Welke effecten heeft predatorcontrole op de overlevingskansen van akkervogels? Die vraag wil de jachtsector beantwoord zien, maar de Vlaamse overheid zet haar voet scheef.
Eind vorige week kondigde Zuhal Demir een nieuw soortenbeschermingsprogramma voor akkervogels aan. Omdat de populaties van patrijs, geelgors en veldleeuwerik onder druk staan, wil de bevoegde minister met een rits maatregelen de achteruitgang tegengaan.
Hoewel Demir breed uitpakte met het nieuws, is het steunpakket het eindresultaat van maandenlang onderhandelen van verschillende overheidsdiensten met middenveldorganisaties zoals Boerenbond, Natuurpunt, Landelijk Vlaanderen en ook Hubertus Vereniging Vlaanderen, de belangenorganisatie van de jacht. Bedoeling? Tot een breed gedragen beleid komen.

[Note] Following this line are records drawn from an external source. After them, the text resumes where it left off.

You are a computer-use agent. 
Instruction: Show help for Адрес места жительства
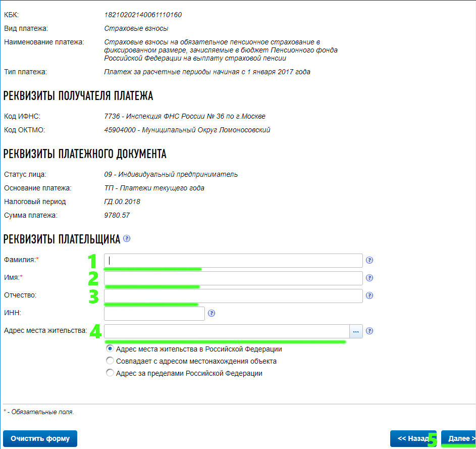click(x=369, y=331)
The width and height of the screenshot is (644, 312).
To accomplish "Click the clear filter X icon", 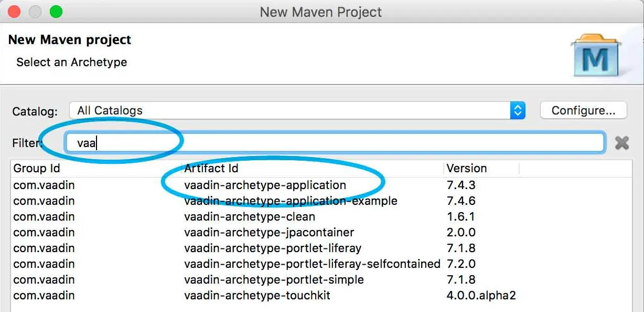I will (622, 142).
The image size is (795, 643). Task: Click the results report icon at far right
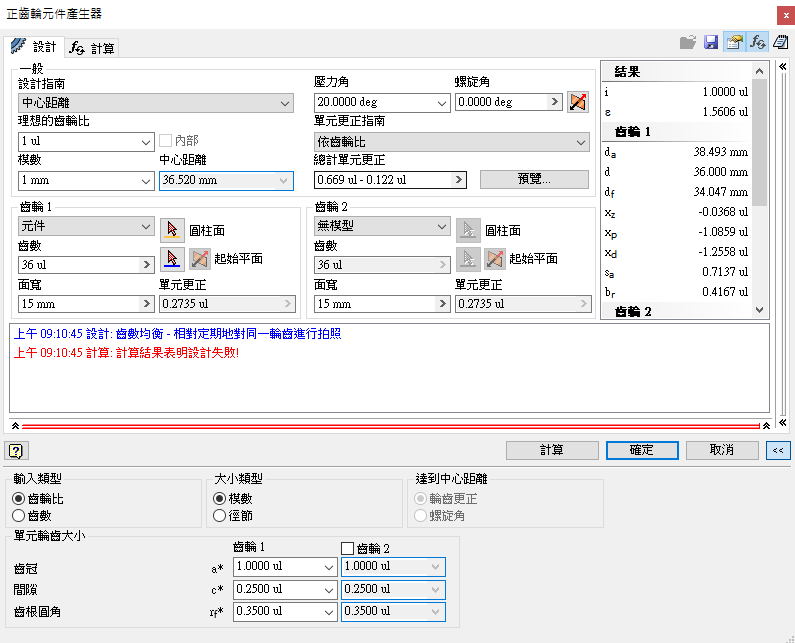pos(781,42)
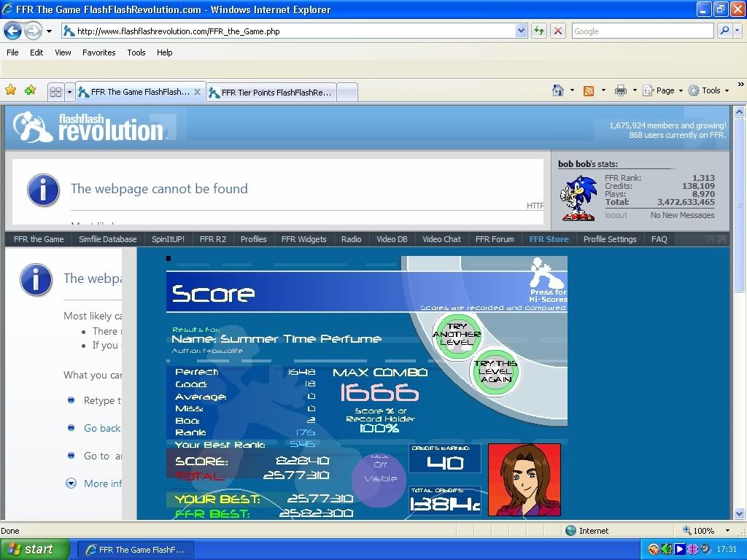Switch to FFR Tier Points tab
This screenshot has height=560, width=747.
[x=271, y=93]
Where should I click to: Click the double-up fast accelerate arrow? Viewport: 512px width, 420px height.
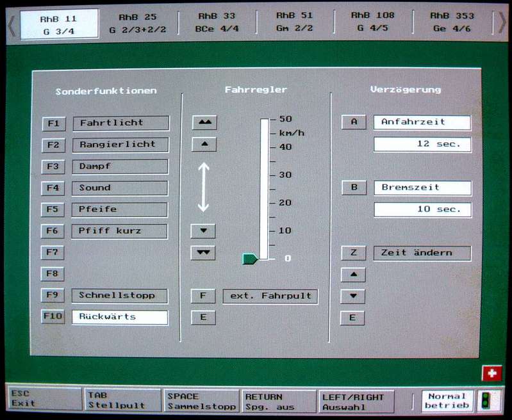(x=204, y=122)
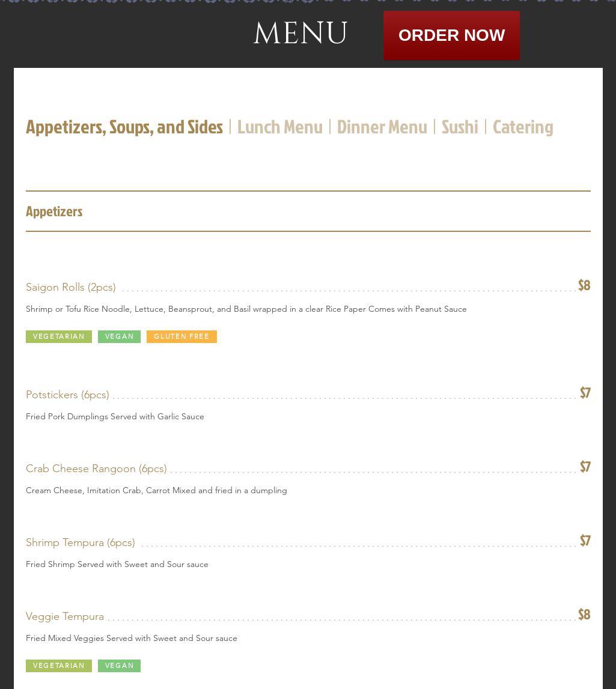Click the Appetizers section heading
This screenshot has width=616, height=689.
(x=54, y=211)

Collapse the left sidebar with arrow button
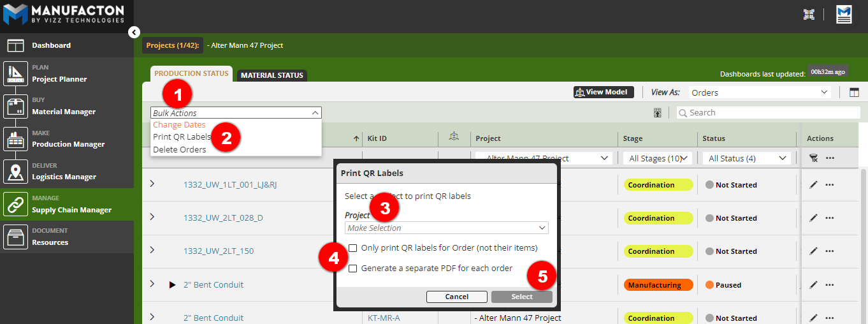coord(134,33)
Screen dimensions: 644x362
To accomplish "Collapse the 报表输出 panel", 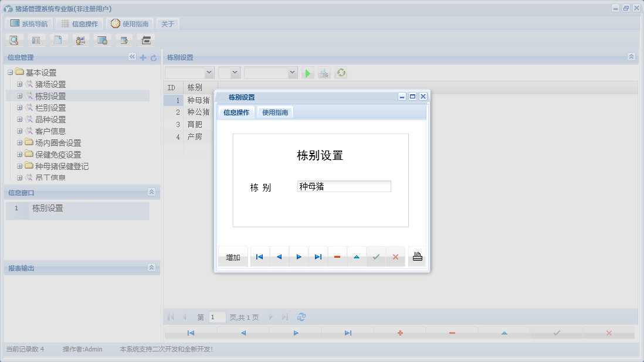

Hubertus Vereniging Vlaanderen kon zich aanvankelijk vinden in de inhoud van de tekst en in de opgesomde maatregelen. Enerzijds omdat de jachtsector al langer pleit voor structurele ingrepen om een structureel probleem aan te pakken (namelijk: gebrek aan geschikt leefgebied). Anderzijds omdat één van de voorstellen een problematiek belicht die wildbeheerders na aan het hart ligt: predatie.
Er was tussen de verschillende actoren namelijk overeen gekomen om een wetenschappelijke studie te bestellen over de mogelijke effecten van (een geïntensiveerde) predatorcontrole op de overlevingskansen van akkervogels. In buitenlandse literatuur wordt steevast gewezen op de impact van roofdieren zoals vos, marter, kraai en rat op broedsuccessen, maar over de Vlaamse situatie ontbreekt zo goed als iedere vorm van objectieve data.
ANB (het Agentschap voor Natuur en Bos) en INBO (de onafhankelijke wetenschappers van de overheid) werkten initieel mee aan de opzet van het plan. Het punt werd daarom ook officieel opgenomen in het dossier onder de titel: ‘Actie 5.3. Proefproject predatordruk en predatorcontrole’.
Taboe voor minister
Groot was dan ook de verbazing dat tussen de finale versie, mede goedgekeurd door de jachtsector, en de officiële publicatie van het soortenbeschermingsprogramma (in een Ministerieel Besluit) precies dat actiepunt was verdwenen.
Met andere woorden: nadat alle betrokken actoren tot overeenstemming waren gekomen over de inhoud van het soortenbeschermingsprogramma, besliste de minister net om die ene actie die gelinkt is aan het beheer van de jachtsector te schrappen.
Dat werd trouwens ook met zoveel woorden bevestigd door de Administrateur-Generaal van de ondersteunende administratie. Die zei tijdens een recente vergadering: ‘Het kabinet heeft gevraagd om predators uit het soortenbeschermingsprogramma te laten, om het afzonderlijk te bekijken in het kader van het jachtbeleid’. Om daar later nog aan toe te voegen: ‘Als Hubertus Vereniging Vlaanderen dit verder wil bespreken dient het zich tot de minister te wenden.’
Hubertus Vereniging Vlaanderen, die het verschil tussen de versies ontdekte en meteen aankaartte, spreekt over ‘misbruik van macht en een respectloos omgaan van de overheid met het middenveld’.
HVV: ‘Dit ingrijpen bewijst dat de minister objectief onderzoek verhindert om het taboe rond predatie en de impact op Vlaamse akkervogels beter in beeld te brengen. De jachtsector toonde zich nochtans al jaren een constructieve partner tijdens het overleg van diverse soortenbeschermingsprogramma’s. Achter de rug morrelen aan teksten, zodat niemand iets zou merken, schaadt het vertrouwen en helpt niemand verder, het bedreigde akkervogeltje nog het minst van al.’